La realtà virtuale rappresenta sicuramente il futuro per la visualizzazione 3D con i vantaggi di interazione, movimento e immersività. Attualmente non ha ancora avuto il successo che merita, probabilmente per i costi iniziali ma anche per la diffidenza che genera e l’impegno che richiede, rimane più semplice usare lo smartphone anche se la qualità è inferiore e l’esperienza non è paragonabile. Le aziende stanno puntando molto sullo sviluppo di questa tecnologia che ogni anno incrementa le proprie possibilità.
Domande:
Meglio un visore stand alone o collegato al pc: La scelta del visore deve soddisfare i nostri bisogni. Certamente un visore stand alone da una maggiore liberta di utilizzo e si può trasportare e utilizzare ovunque. Un visore che necessita di un computer è sicuramente più limitante per quanto possa essere collegato a un laptop da gaming ma permette una definizione e una precisione maggiore rispetto al modello stand alone. Non va dimenticato che gli ultimi visori stand alone hanno la possibilità di connettersi al pc e sfruttare le stesse funzioni dell’altro modello, seppure non con la stessa definizione e precisione di movimento.

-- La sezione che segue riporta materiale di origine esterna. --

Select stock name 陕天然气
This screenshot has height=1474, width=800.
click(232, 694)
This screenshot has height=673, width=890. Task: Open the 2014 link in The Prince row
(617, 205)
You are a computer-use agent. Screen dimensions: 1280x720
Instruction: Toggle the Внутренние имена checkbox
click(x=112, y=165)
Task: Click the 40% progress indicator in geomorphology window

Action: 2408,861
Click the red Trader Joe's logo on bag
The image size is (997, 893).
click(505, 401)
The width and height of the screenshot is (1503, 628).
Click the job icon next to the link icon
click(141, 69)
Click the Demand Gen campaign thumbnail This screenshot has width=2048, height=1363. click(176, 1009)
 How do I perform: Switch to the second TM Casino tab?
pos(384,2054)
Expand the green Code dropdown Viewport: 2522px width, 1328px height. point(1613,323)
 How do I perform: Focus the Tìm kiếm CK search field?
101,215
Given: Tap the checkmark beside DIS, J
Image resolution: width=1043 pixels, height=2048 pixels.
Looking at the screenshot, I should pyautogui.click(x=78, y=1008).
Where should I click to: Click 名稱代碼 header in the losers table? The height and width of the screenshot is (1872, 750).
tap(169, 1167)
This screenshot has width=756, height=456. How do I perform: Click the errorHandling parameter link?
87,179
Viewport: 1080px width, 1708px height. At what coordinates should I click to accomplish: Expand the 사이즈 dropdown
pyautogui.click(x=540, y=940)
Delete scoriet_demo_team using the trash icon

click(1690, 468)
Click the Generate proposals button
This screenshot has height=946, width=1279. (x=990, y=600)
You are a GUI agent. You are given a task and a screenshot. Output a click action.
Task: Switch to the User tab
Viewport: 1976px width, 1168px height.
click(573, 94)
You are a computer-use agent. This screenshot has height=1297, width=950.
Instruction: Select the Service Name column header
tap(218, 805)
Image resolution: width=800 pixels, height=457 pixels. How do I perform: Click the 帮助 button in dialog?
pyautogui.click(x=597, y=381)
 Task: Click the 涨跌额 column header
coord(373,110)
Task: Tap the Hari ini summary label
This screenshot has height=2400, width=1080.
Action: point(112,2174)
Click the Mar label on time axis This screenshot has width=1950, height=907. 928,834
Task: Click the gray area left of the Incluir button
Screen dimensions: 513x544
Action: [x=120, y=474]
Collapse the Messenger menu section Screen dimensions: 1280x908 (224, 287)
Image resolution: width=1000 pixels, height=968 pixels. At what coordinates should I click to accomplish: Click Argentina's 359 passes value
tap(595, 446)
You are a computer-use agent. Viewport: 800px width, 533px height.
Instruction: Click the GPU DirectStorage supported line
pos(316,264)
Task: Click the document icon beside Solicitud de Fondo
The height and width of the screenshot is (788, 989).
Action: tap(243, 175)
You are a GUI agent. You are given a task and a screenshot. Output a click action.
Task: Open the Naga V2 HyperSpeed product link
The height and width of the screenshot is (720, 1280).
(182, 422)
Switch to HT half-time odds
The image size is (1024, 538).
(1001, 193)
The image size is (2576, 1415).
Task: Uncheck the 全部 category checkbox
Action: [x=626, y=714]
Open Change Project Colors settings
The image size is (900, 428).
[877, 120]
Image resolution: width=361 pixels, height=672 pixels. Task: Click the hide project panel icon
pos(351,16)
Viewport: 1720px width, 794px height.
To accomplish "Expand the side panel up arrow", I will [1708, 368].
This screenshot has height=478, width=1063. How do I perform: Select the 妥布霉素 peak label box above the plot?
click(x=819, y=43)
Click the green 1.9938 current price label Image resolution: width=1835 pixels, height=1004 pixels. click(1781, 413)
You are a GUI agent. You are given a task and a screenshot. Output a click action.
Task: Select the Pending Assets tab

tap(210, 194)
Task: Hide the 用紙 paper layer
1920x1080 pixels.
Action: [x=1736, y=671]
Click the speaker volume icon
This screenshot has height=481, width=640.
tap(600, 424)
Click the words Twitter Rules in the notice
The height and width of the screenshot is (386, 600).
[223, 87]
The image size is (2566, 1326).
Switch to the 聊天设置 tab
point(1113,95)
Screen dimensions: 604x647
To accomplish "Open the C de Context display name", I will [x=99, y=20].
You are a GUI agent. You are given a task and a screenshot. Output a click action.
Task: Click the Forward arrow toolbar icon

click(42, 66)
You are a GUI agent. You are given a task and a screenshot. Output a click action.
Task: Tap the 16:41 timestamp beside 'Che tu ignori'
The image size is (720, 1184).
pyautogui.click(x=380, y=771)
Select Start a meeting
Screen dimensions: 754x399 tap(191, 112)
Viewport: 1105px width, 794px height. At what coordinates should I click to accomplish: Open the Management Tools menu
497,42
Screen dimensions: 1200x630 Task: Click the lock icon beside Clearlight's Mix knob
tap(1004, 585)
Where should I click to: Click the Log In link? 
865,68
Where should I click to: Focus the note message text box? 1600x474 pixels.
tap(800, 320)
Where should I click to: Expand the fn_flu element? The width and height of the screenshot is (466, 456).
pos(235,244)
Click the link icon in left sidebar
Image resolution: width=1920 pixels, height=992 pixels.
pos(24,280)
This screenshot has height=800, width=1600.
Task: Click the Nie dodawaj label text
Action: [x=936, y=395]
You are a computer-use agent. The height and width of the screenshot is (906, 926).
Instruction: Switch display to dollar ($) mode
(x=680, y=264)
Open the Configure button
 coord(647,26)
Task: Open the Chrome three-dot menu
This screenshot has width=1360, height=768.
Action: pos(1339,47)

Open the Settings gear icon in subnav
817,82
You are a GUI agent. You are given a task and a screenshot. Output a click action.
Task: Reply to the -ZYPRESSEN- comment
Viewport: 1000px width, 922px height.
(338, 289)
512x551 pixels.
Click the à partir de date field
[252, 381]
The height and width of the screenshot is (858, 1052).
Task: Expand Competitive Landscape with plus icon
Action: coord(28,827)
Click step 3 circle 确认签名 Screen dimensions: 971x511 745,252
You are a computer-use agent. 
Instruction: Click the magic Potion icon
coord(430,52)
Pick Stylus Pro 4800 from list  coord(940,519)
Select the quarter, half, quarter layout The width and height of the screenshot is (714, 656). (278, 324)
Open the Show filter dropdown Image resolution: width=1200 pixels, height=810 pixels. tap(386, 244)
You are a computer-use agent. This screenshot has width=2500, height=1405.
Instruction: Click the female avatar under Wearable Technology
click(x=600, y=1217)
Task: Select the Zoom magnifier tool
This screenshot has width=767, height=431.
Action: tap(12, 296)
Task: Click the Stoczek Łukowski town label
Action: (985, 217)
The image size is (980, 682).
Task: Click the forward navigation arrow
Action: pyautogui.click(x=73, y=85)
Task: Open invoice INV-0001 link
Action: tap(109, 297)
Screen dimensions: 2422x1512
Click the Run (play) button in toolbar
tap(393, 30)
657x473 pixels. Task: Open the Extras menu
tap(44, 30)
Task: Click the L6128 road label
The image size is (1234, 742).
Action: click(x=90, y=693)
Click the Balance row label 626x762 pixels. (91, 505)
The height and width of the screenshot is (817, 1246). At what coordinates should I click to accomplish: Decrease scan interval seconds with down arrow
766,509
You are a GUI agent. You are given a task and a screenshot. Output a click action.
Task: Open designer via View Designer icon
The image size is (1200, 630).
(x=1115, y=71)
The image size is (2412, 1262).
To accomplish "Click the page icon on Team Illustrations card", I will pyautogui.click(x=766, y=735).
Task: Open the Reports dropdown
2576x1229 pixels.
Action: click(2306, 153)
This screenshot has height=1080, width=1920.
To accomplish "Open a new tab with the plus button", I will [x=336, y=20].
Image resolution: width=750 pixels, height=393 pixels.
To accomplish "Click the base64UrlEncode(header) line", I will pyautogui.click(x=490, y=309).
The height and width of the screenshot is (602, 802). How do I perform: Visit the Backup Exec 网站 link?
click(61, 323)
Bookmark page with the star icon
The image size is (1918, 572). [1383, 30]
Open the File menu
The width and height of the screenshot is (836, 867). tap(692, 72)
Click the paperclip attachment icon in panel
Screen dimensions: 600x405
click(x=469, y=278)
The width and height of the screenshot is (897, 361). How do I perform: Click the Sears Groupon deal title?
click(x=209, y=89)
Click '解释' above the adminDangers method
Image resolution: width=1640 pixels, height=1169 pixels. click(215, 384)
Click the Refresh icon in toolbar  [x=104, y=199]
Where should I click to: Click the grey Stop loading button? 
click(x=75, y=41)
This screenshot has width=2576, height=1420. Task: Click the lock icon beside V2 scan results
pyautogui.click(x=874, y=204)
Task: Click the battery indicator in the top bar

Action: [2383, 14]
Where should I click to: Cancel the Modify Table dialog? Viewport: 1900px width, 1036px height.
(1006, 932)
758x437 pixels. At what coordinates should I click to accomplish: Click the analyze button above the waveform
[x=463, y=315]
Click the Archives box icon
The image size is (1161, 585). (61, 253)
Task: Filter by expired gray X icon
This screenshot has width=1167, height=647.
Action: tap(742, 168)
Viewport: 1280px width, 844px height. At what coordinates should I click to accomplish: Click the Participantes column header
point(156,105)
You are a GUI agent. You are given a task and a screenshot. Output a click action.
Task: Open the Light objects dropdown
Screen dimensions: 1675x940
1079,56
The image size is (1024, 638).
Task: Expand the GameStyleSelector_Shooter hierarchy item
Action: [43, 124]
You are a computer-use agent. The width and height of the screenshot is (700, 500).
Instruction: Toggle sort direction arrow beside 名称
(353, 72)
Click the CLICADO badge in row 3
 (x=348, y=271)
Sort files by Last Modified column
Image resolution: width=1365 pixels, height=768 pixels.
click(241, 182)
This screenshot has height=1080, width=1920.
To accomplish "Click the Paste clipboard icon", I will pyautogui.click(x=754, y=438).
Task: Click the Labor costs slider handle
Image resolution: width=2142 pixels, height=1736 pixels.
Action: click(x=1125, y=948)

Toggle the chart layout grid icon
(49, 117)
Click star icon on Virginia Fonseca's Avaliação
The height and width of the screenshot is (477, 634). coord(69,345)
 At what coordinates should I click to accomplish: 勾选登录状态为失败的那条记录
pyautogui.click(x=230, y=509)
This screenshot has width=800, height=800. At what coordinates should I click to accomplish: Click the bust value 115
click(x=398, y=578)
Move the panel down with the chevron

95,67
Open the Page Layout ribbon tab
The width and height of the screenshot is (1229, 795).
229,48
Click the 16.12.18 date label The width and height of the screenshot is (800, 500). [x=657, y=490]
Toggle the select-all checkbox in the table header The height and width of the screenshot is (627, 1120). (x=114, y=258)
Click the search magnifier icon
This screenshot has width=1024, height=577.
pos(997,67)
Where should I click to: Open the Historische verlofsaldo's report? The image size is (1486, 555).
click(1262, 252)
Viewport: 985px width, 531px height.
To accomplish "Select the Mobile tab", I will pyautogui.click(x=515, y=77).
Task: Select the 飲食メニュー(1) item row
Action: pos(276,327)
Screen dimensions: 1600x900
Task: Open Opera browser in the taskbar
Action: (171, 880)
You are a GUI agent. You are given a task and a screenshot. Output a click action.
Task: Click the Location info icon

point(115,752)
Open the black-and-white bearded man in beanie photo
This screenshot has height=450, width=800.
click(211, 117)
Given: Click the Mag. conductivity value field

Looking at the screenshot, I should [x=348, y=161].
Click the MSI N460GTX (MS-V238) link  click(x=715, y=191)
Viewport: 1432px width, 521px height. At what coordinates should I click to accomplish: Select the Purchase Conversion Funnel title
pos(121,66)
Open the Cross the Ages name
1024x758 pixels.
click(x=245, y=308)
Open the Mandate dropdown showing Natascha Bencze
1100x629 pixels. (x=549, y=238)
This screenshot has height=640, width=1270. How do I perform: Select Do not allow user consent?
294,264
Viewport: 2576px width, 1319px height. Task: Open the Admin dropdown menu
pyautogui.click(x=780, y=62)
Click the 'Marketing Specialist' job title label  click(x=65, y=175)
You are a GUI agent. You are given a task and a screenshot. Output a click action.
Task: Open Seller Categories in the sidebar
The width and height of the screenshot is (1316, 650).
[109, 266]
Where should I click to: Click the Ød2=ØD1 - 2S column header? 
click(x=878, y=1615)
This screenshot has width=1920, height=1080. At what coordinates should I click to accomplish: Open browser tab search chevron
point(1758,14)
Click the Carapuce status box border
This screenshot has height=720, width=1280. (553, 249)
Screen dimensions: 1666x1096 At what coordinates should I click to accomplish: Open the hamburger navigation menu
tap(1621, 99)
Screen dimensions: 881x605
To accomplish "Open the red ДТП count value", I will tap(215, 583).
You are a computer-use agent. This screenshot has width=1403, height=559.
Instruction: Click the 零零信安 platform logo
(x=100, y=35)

Come posso utilizzare un’applicazione VR che rappresenti la mia casa? E’ possibile ricreare ogni ambiente in realtà virtuale e inserire all’interno oggetti con i quali interagire. L’interazione con gli oggetti nel mondo della realtà virtuale permette di essere maggiormente coinvolti nell’applicazione e rende più interessante l’esperienza. E’ necessario possedere un visore dove sia stata installata l’applicazione personalizzata per poter accedere all’esperienza. Va considerato che oggi un buon visore per realtà virtuale costa come uno smartphone di fascia medio bassa ma offre molte possibilità di intrattenimento oltre a quelle professionali.
Con quale precisione la realtà virtuale rende gli ambienti? Se per ambienti si intende quanto fedelmente la VR ricrea l’ambiente di progetto, possiamo dire che dipende molto dai dettagli forniti in fase di costruzione dei modelli 3D. Lavorando su una planimetria e avendo immagini o modelli di oggetti, arredi e soprammobili, la realtà virtuale può essere estremamente fedele.